Kaidah Fikih tentang 'Cashback' dari Penggunaan Uang Virtual

Fikih mengatur ketentuan tentang 'cashback' mana yang boleh diambil.

Rep: Idealisa Masyrafina/ Red: Hasanul Rizqa
Uang kripto (ilustrasi)
Foto: pixabay
Uang kripto (ilustrasi)

REPUBLIKA.CO.ID, JAKARTA -- Masyarakat terutama di perkotaan akrab dengan transaksi dalam jaringan (daring/online). Uang yang dipakai tidak lagi berwujud kertas, tetapi sudah virtual. Istilah yang marak untuk itu adalah uang elektronik atau e-money.

Penyedia layanan e-money juga gencar memberikan potongan harga, dengan tujuan konsumen lebih tertarik menggunakan uang virtual yang dikelolanya. Berbagai promosi tampil dalam rupa-rupa cara, termasuk kembalinya uang (cashback) ke konsumen dalam jumlah tertentu.

Baca Juga

Bagaimana Islam memandang cashback dari penggunaan uang virtual? Menurut pakar fikih dari Dewan Syariah Nasional Majelis Ulama Indonesia (DSN MUI) Ustaz Oni Sahroni, promosi berupa cashback itu diperbolehkan dengan syarat-syarat. Dalam hal ini, cashback bisa terjadi dalam transaksi jual beli, sewa, atau bagi hasil.

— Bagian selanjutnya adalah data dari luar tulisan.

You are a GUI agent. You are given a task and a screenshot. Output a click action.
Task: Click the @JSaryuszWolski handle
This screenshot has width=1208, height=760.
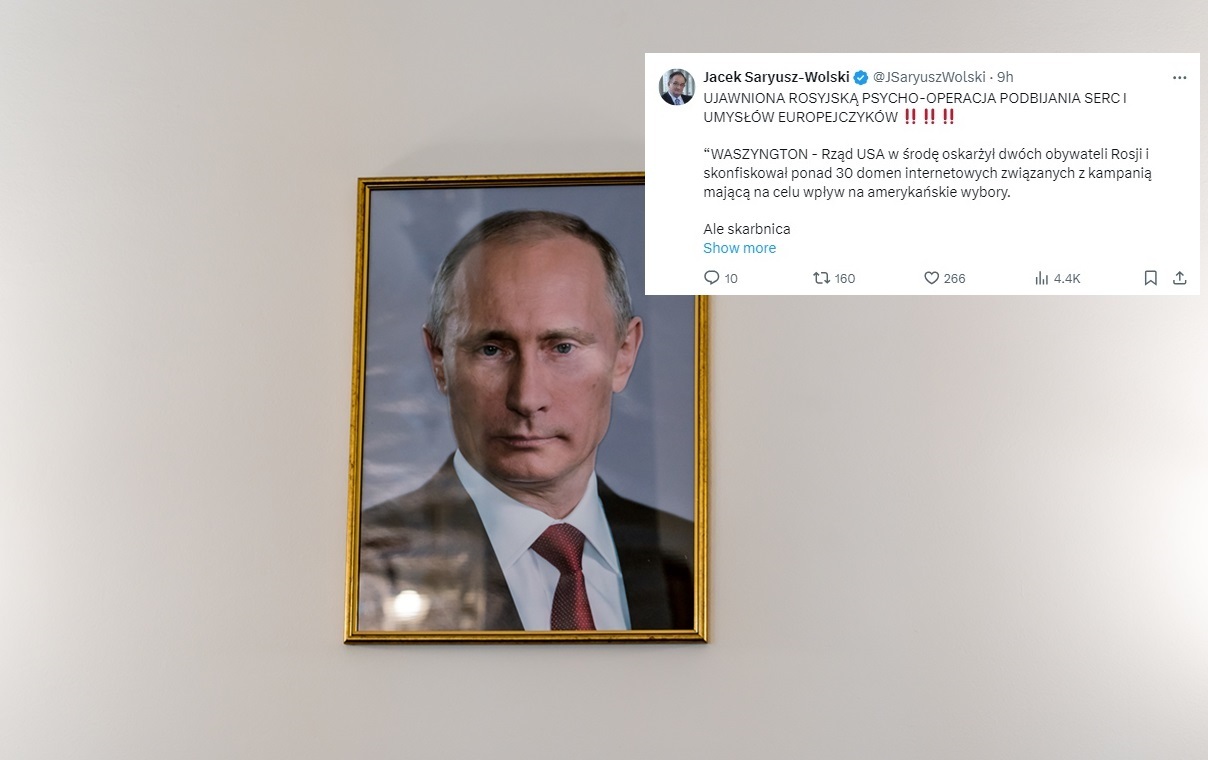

"Maka cashback diperkenankan dalam Islam dengan syarat bukan modus pinjaman berbunga, dan ada kejelasan harga barang diperjualbelikan," kata Ustaz Oni Sahroni kepada Republika.co.id, Jumat (15/3).

Namun, dalam transaksi utang-piutang, ada hal yang perlu diperhatikan. Jika cashback diterima oleh si kreditor setelah dia melaksanakan syarat-syarat tertentu yang diajukan si pemberi pinjaman, maka cashback itu menjadi riba. Adapun jika tidak ada syarat-syarat yang diajukan pemberi pinjaman, kata Ustaz Oni, maka itu statusnya hadiah.

Sebagai contoh, ketika A menjual ponsel baru kepada B seharga Rp5 juta. Setelah B membayar kepada A sebesar Rp5 juta dan menerima ponsel itu, lantas A memberikan uang Rp 200 ribu kepada B. Cashback sebesar Rp 200 ribu itu merupakan hadiah, sehingga boleh diterima.

Contoh berikutnya adalah beberapa produk bank syariah, seperti tabungan berhadiah dan deposito parsel berbasis akad mudharabah (untuk nominal deposito tertentu, seperti minimal Rp1 miliar) karena tiap bulan tetap mendapatkan bagi hasil sesuai nisbah.

Nasabah pemilik modal kemudian mendapatkan cashback dengan syarat dana nasabah ditahan (hold) dalam periode tertentu. Cashback itu berasal dari dana atau keuntungan yang telah menjadi hak si pemberi cashback.

"Dalam fikih, cashback yang dibolehkan tersebut dikategorikan sebagai merelakan sebagian haknya (at-tanazul ‘anil haq) karena alasan marketing dan sejenisnya," jelas dia.

"Pada prinsipnya, dalam muamalah itu mubah kecuali ada dalil yang melarangnya. Dan hadits Rasulullah SAW: 'Kaum muslimin harus memenuhi setiap syarat (perjanjian) di antara mereka', hadits Abu Daud 3596 dan dishahihkan al-Albani," sambung Ustaz Oni.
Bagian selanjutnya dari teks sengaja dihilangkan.